I m trying to write this post from last couple of days...every time i pick my laptop and try to write something, my son Vihaan cries for one or the other reason...sometimes it is change of diaper, sometimes it is feeding, and sometimes it is just a bad dream...even today , I started to work on this piece early in morning but was able to reach to a point in the evening...life has suddenly become busy...and i will confess a lot tiring.., I feel exhausted all day long. Most of the days it is an endless cycle of cleaning poop-feeding-putting him to sleep. he is so tiny right now to respond to anything...folks tell me that this all will change in a month or 2, till then you have to follow this cycle...well this is what i a doing right now.
Things are lot better now, initially after my delivery i was so freaked out that I was not able to sleep at night , all night long I used to just look at my tiny baby, thinking that what if i sleep and this tiny little adorable thing chokes, how will i know.. its crazy but I love my baby so much that i don't want anything bad to happen...I know this is an extreme case of paranoia..
Currently to me motherhood is:
Prioritizing needs of my baby above mine.
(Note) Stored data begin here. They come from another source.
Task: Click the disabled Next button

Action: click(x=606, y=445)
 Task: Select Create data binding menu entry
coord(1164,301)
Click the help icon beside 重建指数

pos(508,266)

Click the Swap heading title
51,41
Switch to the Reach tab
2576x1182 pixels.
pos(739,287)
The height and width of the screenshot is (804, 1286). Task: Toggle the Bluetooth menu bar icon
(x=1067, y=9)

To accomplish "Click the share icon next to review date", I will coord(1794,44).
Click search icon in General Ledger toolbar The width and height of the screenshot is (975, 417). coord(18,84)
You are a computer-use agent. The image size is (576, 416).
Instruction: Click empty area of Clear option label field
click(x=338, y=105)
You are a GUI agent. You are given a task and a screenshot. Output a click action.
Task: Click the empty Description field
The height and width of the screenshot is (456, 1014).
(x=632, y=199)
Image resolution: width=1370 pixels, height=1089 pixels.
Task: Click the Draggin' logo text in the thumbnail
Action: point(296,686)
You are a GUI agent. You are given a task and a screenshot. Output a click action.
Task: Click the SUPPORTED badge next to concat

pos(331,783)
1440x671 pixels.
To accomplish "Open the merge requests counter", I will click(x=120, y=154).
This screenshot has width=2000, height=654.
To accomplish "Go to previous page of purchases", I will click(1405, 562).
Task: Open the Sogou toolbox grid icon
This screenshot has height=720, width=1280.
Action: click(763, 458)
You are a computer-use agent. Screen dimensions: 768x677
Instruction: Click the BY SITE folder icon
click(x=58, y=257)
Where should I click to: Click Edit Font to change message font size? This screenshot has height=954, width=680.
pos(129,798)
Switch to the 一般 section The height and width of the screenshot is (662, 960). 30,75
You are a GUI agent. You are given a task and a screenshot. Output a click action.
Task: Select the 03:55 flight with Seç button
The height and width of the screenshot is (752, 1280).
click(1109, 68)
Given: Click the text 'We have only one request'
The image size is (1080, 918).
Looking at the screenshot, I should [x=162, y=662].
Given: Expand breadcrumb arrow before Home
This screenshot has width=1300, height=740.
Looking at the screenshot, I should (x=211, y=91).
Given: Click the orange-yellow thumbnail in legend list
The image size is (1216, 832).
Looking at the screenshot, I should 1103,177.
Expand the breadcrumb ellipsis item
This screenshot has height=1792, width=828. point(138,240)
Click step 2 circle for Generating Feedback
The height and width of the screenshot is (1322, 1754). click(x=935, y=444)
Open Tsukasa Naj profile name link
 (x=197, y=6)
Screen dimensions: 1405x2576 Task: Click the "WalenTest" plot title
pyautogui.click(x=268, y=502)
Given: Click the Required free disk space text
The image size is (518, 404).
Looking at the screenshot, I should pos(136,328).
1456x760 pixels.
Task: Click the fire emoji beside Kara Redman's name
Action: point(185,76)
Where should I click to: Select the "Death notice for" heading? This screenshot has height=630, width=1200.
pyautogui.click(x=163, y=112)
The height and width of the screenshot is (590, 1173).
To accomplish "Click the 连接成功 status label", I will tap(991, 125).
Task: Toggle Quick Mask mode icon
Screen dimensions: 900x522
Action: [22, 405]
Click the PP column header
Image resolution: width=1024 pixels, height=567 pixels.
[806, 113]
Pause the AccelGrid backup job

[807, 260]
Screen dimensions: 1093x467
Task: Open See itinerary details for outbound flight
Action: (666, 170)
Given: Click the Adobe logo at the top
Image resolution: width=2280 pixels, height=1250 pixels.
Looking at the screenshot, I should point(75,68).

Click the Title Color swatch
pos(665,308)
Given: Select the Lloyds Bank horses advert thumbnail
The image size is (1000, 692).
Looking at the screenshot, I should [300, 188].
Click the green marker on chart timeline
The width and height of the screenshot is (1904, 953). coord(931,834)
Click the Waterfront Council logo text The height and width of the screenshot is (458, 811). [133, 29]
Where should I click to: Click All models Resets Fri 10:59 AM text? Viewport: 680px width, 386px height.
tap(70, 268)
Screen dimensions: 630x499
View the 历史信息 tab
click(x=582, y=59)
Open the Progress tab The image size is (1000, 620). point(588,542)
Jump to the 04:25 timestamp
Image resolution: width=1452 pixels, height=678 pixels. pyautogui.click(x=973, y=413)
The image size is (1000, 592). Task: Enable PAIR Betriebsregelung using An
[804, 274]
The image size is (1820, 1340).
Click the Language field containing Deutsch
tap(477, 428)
Feeling exhausted all the time.
Being confined to a room all day long.
Thinking so much while eating anything, whether a particular stuff will my suit my baby or not.
Endless cycle of diapering, cleaning, feeding, putting baby to sleep, soothing my cranky baby.
Looking at his innocent face when he is sleeping and feeling a wave of calmness passing through me
Wetting my eyes when he smiles back at me.
Feeling on the top of the world when he recognizes my touch .
Every now and then realizing that I m a mother now.